GO and KEGG analysis of ARDEGs in IUA to reveal the function of ARDEGS. (A) BP aspect; (B) CC aspect; (C) MF aspect; (D) KEGG analysis.

Figure 3

Drug-ARDEGs network including 8 ARDEGs and 47 drugs. Blue circles, potential target drugs; Red circles, upregulated ARDEGs; Blue-green circles, downregulated ARDEGs.

Figure 4

Homology modeling and molecular docking. The crystal structure and evaluation of (A) HIF1A and (B) PQKCQ. The ramachandran plot of (C) HIF1A structure. The ramachandran plot of (D) PQKCQ structure. The LDDT score of (E) HIF1A structure. The LDDT score of (F) PQKCQ structure. The assessment of protein conservation of HIF1A and PQKCQ was exhibited in (G, H) respectively. The best docking position between (I, J) ML228 and HIF1A or (K, L) staurosporine and PRKCQ were indicated.

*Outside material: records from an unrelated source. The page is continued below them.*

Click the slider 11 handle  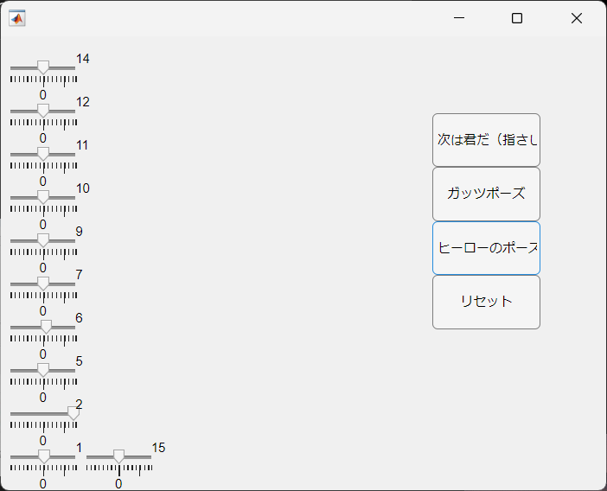[x=43, y=154]
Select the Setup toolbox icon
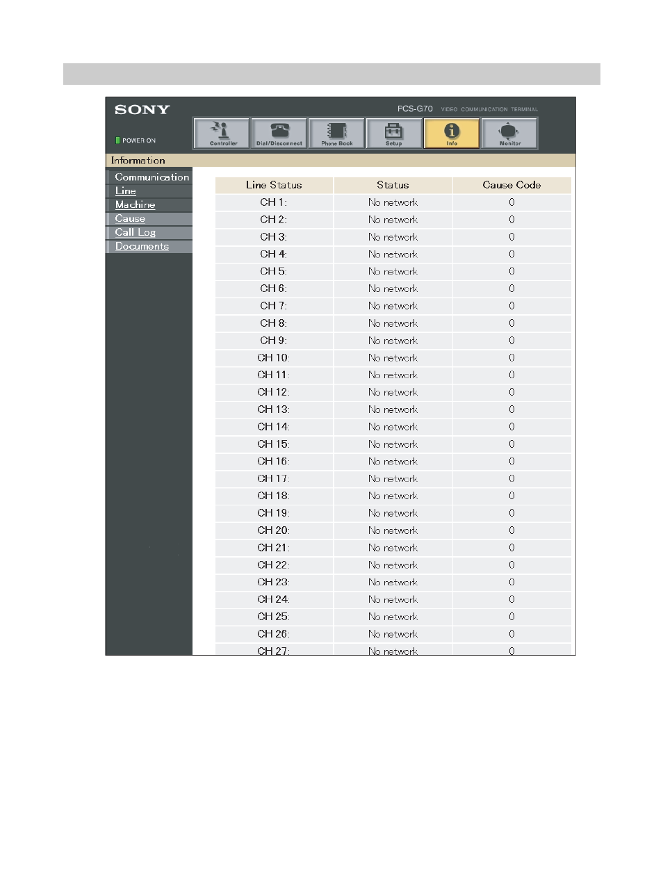 [394, 133]
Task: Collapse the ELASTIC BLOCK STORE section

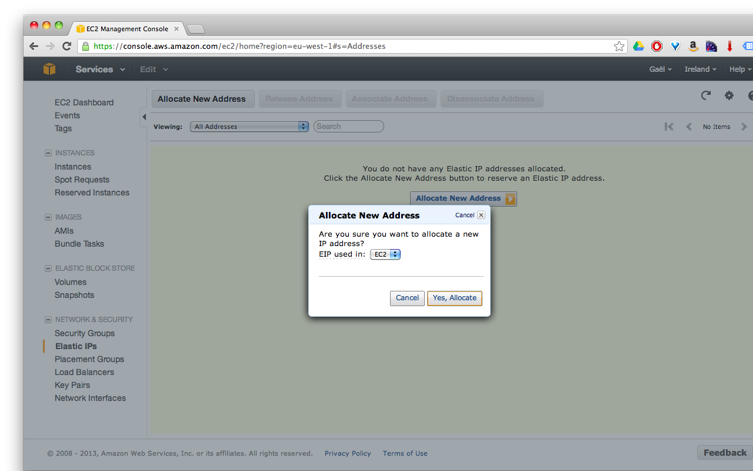Action: pyautogui.click(x=48, y=268)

The absolute value of affinity between predicated small molecules and (M) HIF1A or (N) PQKCQ was shown.

Figure 5

(A) Venn diagram of the intersection of DEMs and target miRNAs to obtain 41 ARDEMs. (B) Heatmaps of ARDEMs including 3 upregulated and 38 downregulated ARDEMs. (C) Construction of the autophagy related miRNA-mRNA regulatory network.

Figure 6

(A) Location of ARDEMs on chromosomes. GO and KEGG analysis of hsa-miR-320c, hsa-miR-449a, hsa-miR-449c-5p and hsa-miR-345-5p. (B) BP-terms, (C) CC-terms, (D) MF-terms and (E) KEGG pathways.

Figure 7

(A) Construction of the autophagy related circRNA-miRNA-mRNA regulatory network. (B) Location of ARDECs on chromosomes. GO and KEGG analysis of hsa-circ-0047959, hsa-circ-0032438, hsa-circ-0047301. (C) BP-terms, (D) CC-terms, (E) MF-terms and (F) KEGG pathways.

Figure 8

(A) B-ultrasound examination, hysteroscopy, Hematoxylin-Eosin Staining of intrauterine adhesion and normal uterine cavity. Validation of 3 ARDECs and 4 ARDEGs expression of RT-PCR. Relative expression level of (B) hsa-circ-0047301, (C) hsa-circ-0032438, (D) hsacirc-0047959 were obviously upregulated. Relative expression level of (E) hsa-miR-320c showed no significant statistical differences. Relative expression level of (F) hsa-miR-345-5p, (G) hsa-miR-449a and (H) hsa-miR-449c-5p were downregulated in IUA tissue. Data are presented as mean ± SD. *P < 0.05 compared to the normal tissues.

Figure 9

The siRNA interference efficiency of hsa-circ-0047959 (A), hsa-circ-0032438 (B), hsa-circ-0047301 (C).

Figure 10

The effect of hub ARCs on cell autophagy, myofibroblast transformation and collagen deposition. The mRNA expression of Beclin1 (A) LC3B (B) α-SMA (C) FN1 (D) Col III (E) was detected through RT-PCR. The percentage of α-SMA positive cell was calculated in immunofluorescence results (F). The phosphorylation level of Beclin1 (G) protein expression of LC3B (H) and p62 (I) and release of Col III (J) and FN1 (K) was evaluated through ELISA. The immunofluorescence images of α-SMA in ESCs (L). *p <0.05, compared with Control; **p <0.05, compared with TGF-β+siRNA-NC.